Fue aquél, el primer día del Imperio.

12 de Octubre de 1492.

* * *

Más tarde, el triunfo rotundo de la Cristiandad. Marcha la Historia y el esfuerzo heroico de la Raza va haciendo brotar aureles frescos en cada rincón del mundo.

En América se habla castellano desde California a la Tierra de Fuego. Las espadas de nuestros capitanes se han encargado de ello. Pizarro, Almagro y Hernán Cortés hablan como en Castilla, y así han de cantar sus glorias los incas y los aztecas.

Viene oro y savia joven del otro lado del mar y también extendemos nuestra influencia por el viejo mundo.

Alba en Flandes, San Francisco Javier en el Japón y en China, Carlos V en Italia, Francia y Africa, y los Jesuítas en el Paraguay, completan después nuestra misión y la luz eterna de España llena el mundo al salir el sol cada mañana.

La Raza ha cumplido su misión y el Cristianismo impera, defendido por el Yugo y las Flechas en todos los meridianos.

Frente a éste, la acción de todas las fuerzas enemigas de nuestra Catolicidad, empieza una lucha sorda desde la cloaca masónica, a la que llegan ensordecedoras, las exigencias de nuestra fe racial.

Pasan los siglos y el Imperio va demoliéndose, a falta de Reyes auténticos, de Césares geniales y de Capitanes cristianos.

Fuerzas extrañas a la raza van ahogando su razón de ser y desviando la senda de su destino, y el Imperio se hunde en lo visible, en lo geográfico y en lo económico.

Pero no importa.

Aires saturados de constituciones, enciclopedismos, teorías roussonianas, mitos liberales, órdenes secretas, cuevas masónicas y traiciones de lesa patria, no han podido hacer mella en el imperio espiritual de la Raza.

España ha sabido esperar a su joven César, y otra vez tras el Yugo y las Flechas de la Conquista, ha iniciado su reconstrucción imperial.

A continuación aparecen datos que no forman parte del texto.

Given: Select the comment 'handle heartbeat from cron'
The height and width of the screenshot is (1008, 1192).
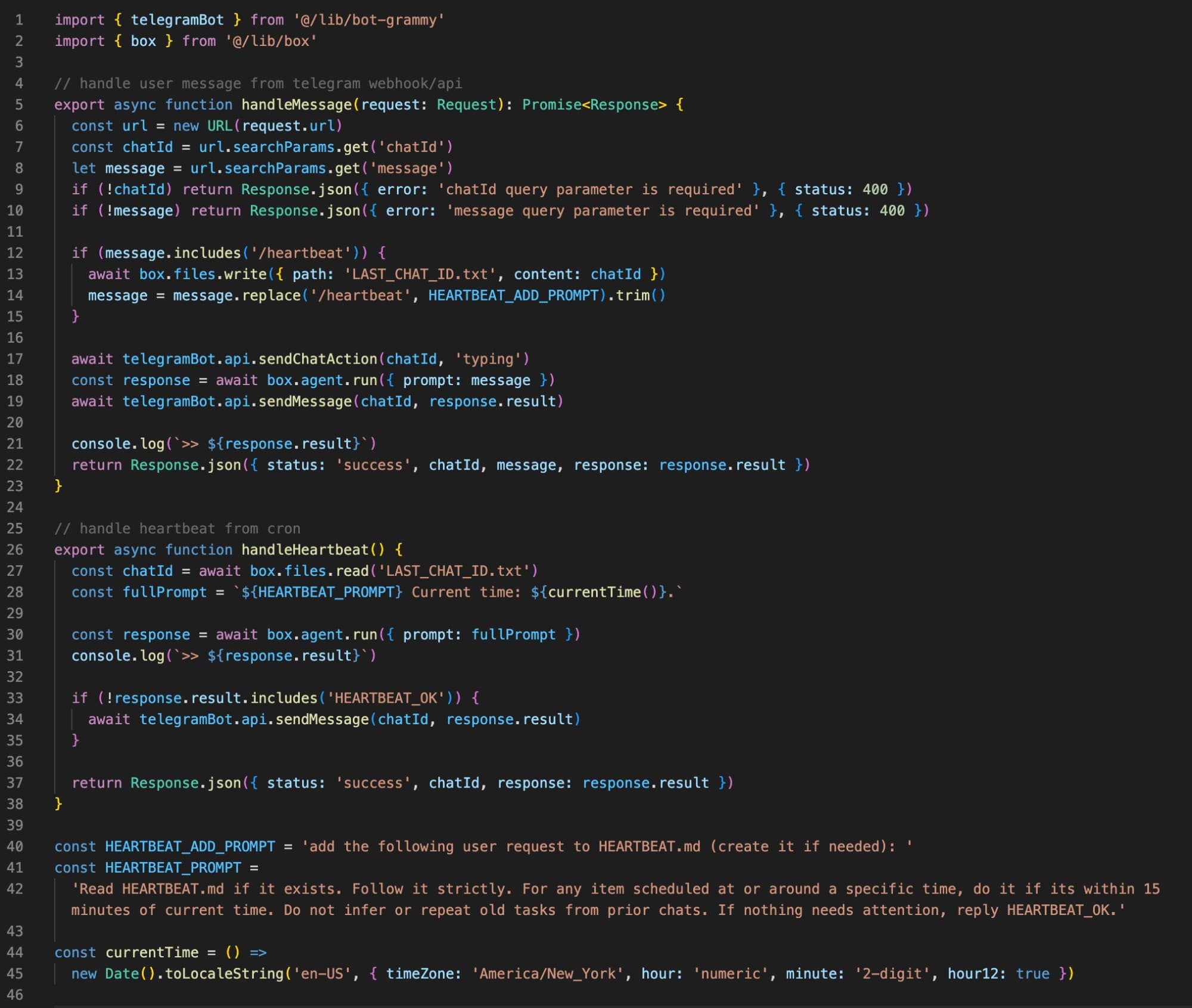Looking at the screenshot, I should click(177, 528).
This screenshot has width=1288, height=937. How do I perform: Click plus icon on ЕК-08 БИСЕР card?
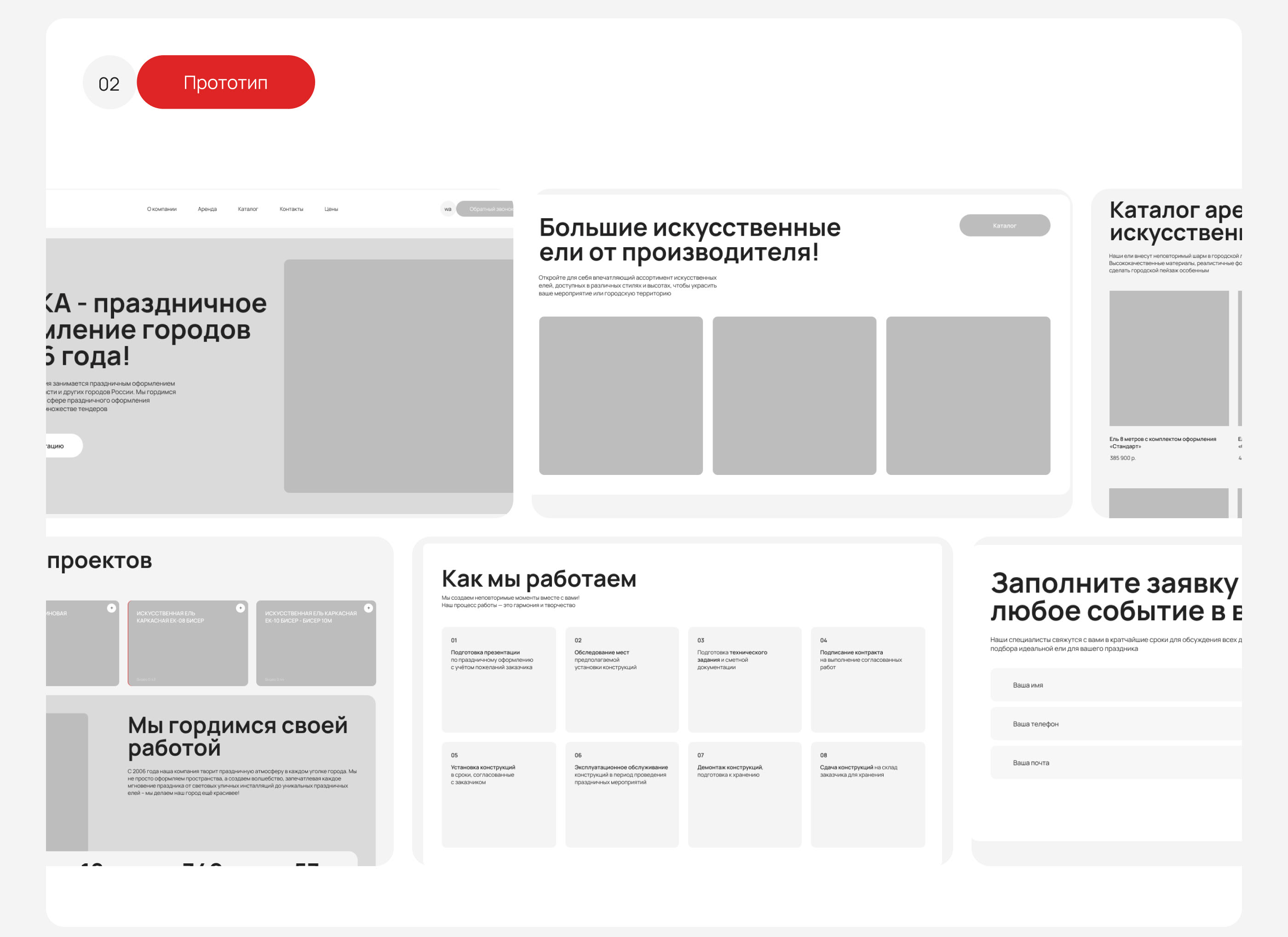[x=240, y=608]
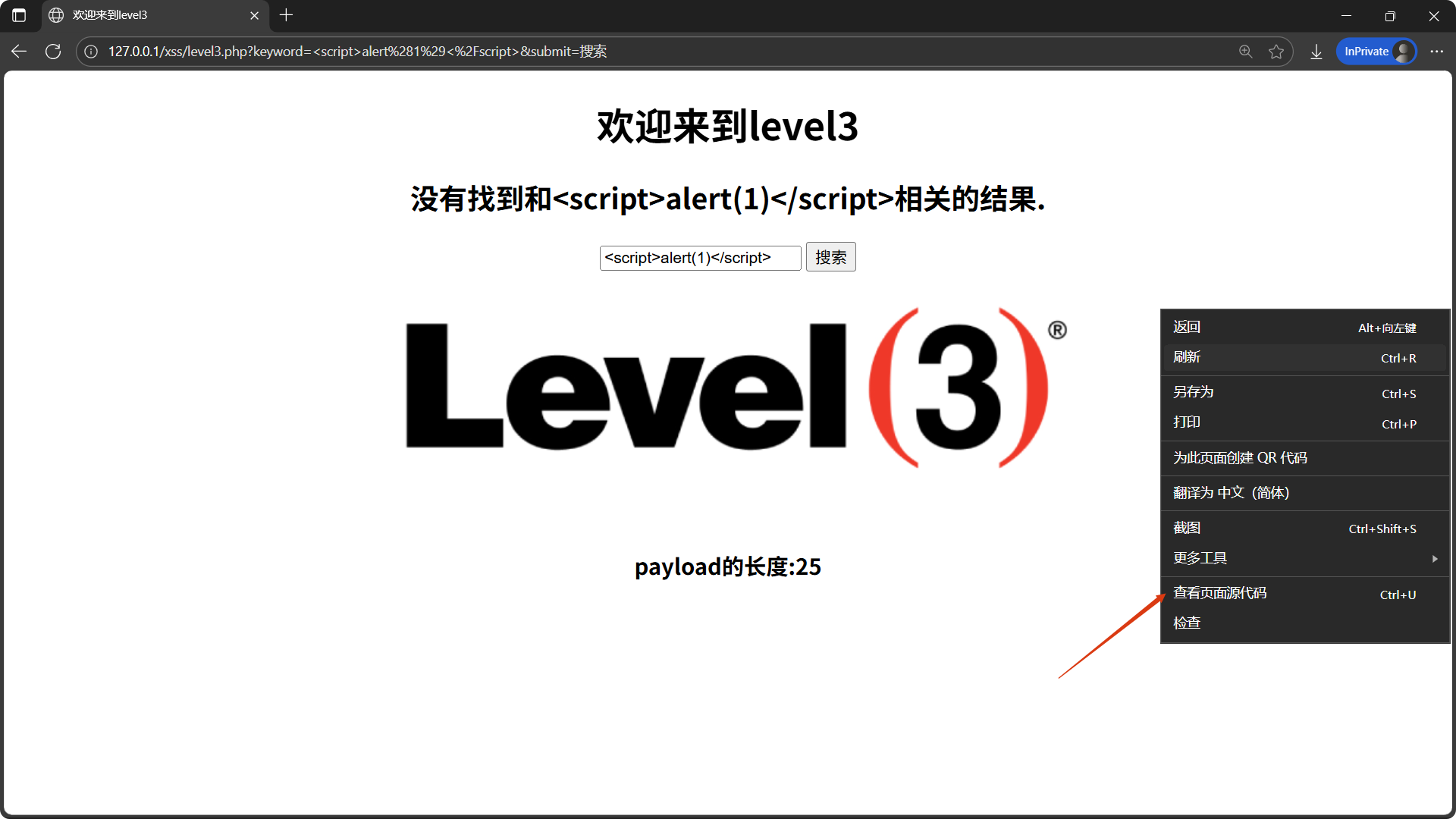Open the tab actions menu icon

[x=19, y=15]

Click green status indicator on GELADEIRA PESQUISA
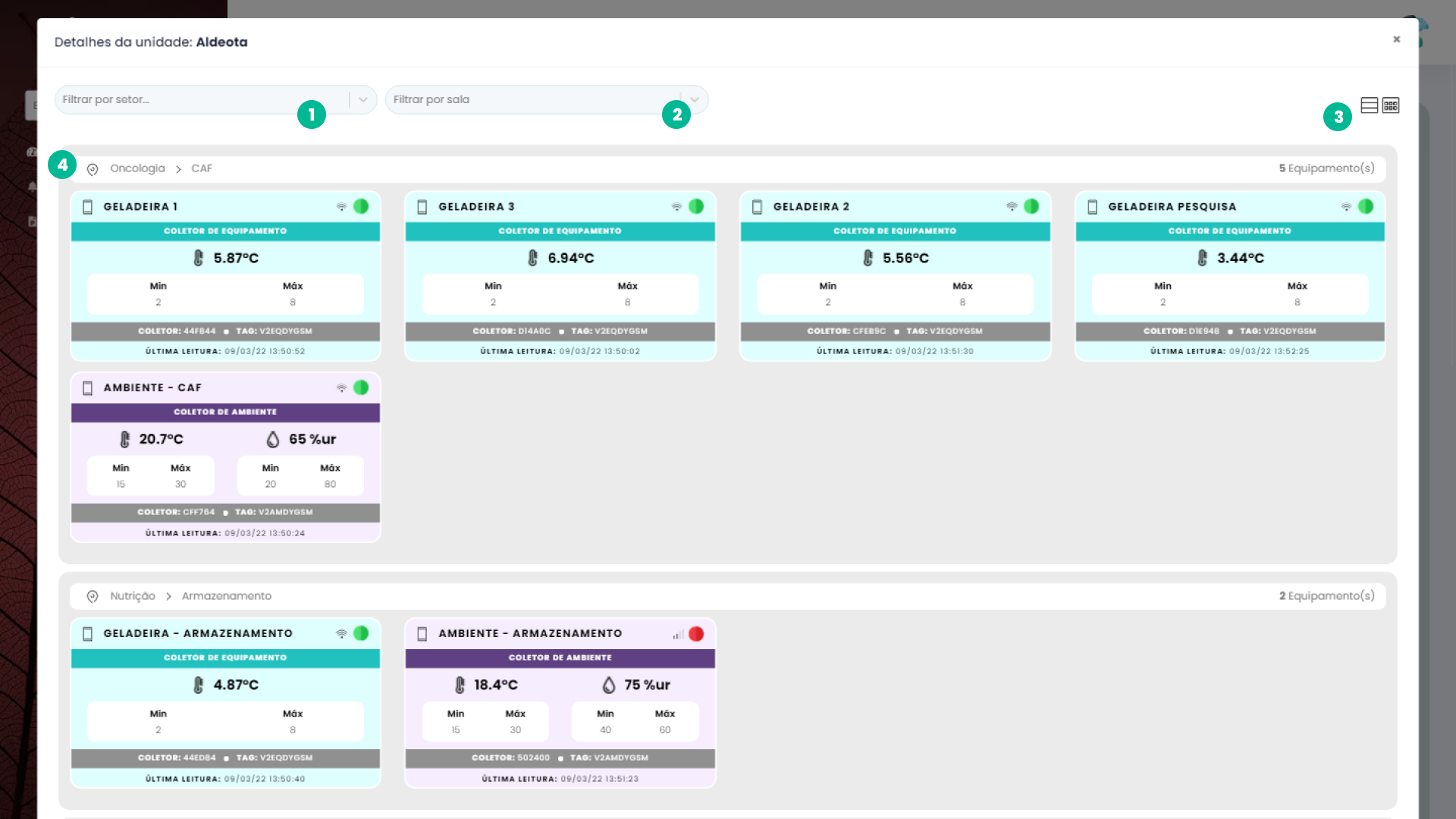point(1366,206)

Vuelve América sus ojos a nosotros mientras el Pilar de la Virgen se afirma en Zaragoza ante la bárbara embestida, los cimientos del Kremlin se tambalean, en Moscú como un día los templos de Moctezuma en México.

Los ejércitos de Franco alzan la cruz en Covadonga y en Granada, y desde el otro lado del Atlántico, como entonces, hay rodillas hincadas en la tierra por el triunfo de España. La Raza ha oído otra vez la voz de Dios, y la hispanidad sabedora de su misión histórica está nuevamente en pie tras las banderas de la Cristiandad.

En este II Año Triunfal de España en que se cumple el 445 aniversario del primer día de nuestro Imperio, todos los hispanos extendemos nuestros brazos, a ambos lados del mar, en el saludo que nos impone nuestra unidad de destino, porque la Raza está en peligro, y para salvarla, el joven César y capitán cristiano Francisco Franco, nos llamó a todos en aquel atardecer del 18 de Julio, que fue también el primer día de un nuevo y transcendental ciclo histórico.

El de la reconstrucción de nuestro Imperio, que es el de la Hispanidad y el de Dios.

Vértice. Revista Nacional de la Falange Española Tradicionalista y de las J.O.N.S., Número 5, septiembre-octubre del año 1937, II año triunfal.